WHAT YOU SHOULD DO: Throughout the entries below, report every line where "agent" is found.

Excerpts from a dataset

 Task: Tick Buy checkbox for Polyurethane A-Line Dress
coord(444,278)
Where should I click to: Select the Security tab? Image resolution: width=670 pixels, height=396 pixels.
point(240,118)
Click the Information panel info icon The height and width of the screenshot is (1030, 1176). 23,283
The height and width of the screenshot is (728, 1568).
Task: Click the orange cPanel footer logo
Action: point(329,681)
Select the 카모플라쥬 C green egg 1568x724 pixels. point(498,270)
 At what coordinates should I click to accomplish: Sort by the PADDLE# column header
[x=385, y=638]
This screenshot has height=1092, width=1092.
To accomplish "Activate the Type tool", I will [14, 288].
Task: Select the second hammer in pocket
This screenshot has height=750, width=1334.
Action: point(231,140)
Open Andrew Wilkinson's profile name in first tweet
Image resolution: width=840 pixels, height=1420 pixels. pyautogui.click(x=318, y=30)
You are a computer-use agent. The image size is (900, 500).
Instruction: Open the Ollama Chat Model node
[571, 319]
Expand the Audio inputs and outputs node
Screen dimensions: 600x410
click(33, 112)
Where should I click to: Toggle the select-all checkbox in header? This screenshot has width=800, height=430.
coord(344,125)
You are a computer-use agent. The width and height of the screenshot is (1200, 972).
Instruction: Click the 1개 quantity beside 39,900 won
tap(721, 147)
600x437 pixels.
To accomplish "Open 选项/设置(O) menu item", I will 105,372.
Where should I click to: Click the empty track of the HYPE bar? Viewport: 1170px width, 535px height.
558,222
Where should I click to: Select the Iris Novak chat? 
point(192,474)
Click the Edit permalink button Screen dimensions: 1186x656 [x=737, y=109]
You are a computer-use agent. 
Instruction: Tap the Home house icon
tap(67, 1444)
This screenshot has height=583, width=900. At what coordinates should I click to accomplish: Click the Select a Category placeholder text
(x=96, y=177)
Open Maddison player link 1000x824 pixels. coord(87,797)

PROBLEM SOLUTION:
You are a computer-use agent. The image size is (900, 500).
You are a computer-use agent. The width and height of the screenshot is (1200, 972).
You are a computer-use agent. 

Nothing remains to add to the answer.